Coders’ work is also uniquely expansive, Kedrosky argued. In other words, the more code you write, the more power it requires. Most other white-collar applications for AI “tend to be compressive — ‘I’ve got a giant report, I don’t want to read it, tell me the bullets.’”

None of this is to say AI isn’t (or won’t one day be) helpful for lawyers, researchers, journalists, marketers and the like. It’s just that the promise of an AI revolution originated with people like Sam Altman, Dario Amodei and Mark Zuckerberg — folks who not only stand to get much richer if we all start using AI, but also who are most familiar with the world of tech.

And that matters when it comes to proving what’s hype and what’s real promise. It’s arguable that three-ish years isn’t enough time for large language models to prove themselves as the world-destroyers they are promised to be.

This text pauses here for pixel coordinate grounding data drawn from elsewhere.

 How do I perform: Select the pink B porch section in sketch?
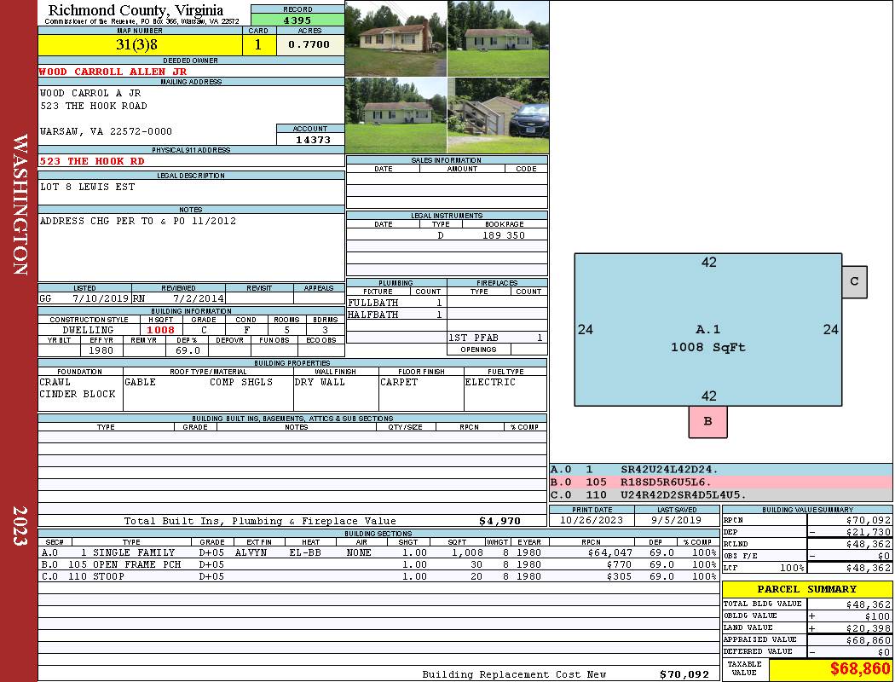tap(707, 422)
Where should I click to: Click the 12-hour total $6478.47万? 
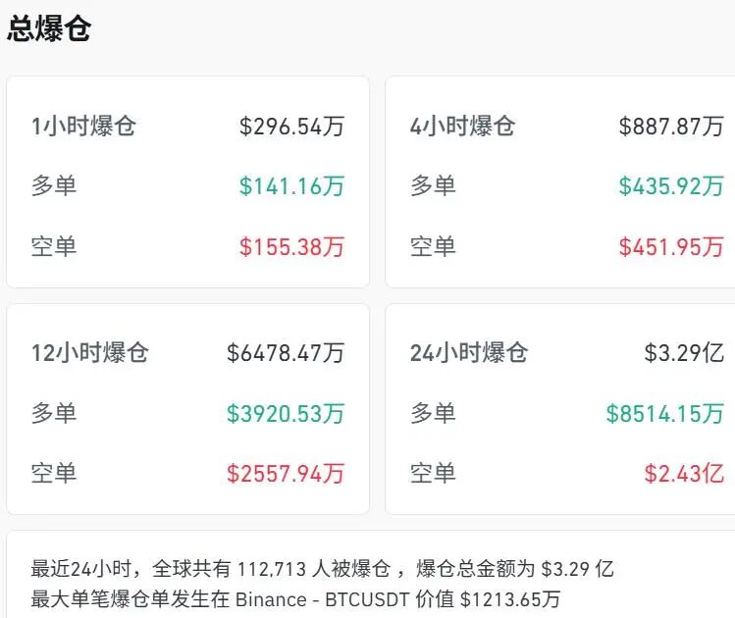pos(286,353)
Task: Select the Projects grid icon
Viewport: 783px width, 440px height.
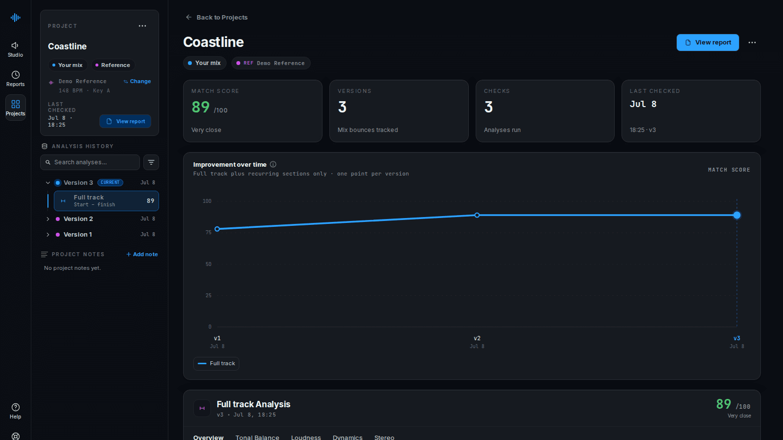Action: (x=16, y=104)
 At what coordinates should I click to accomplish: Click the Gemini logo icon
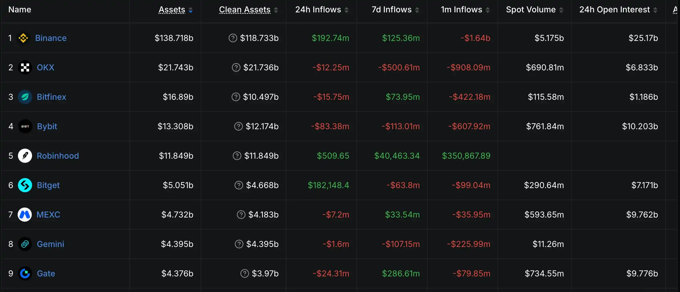pyautogui.click(x=25, y=244)
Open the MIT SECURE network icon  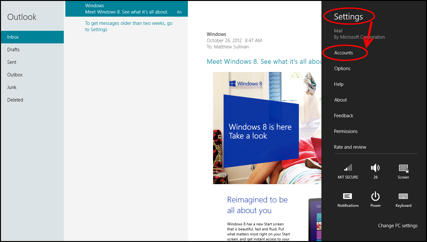348,168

But it’s not like LLMs are the only AI application the world has seen. Tesla’s “Full Self Driving,” for instance, still isn’t quite doing what customers were promised, even a decade after CEO Elon Musk predicted it would drive fully autonomously, coast-to-coast, within two years.

That hasn’t stopped Tesla from selling the system based on the idea that it sort of works, sometimes or often, depending on conditions, with a human to assist it. It’s better than it was, but it’s not good enough to replace every taxi driver just yet.

And maybe that’s where AI in general is really headed. Could it be an imminent world destroyer? Maybe. Could it also just be something that helps out, but still needs a human to assist it to avoid disaster, for the foreseeable future?

Or how about this one, more specifically: Could AI models digest all the legal texts ever written, proving we won’t need as many human lawyers or paralegals?

The answer, like so many answers in white-collar work: Maybe! In light of Sullivan & Cromwell’s gaffe, it’s fair to say LLMs aren’t quite ready to represent humans in court.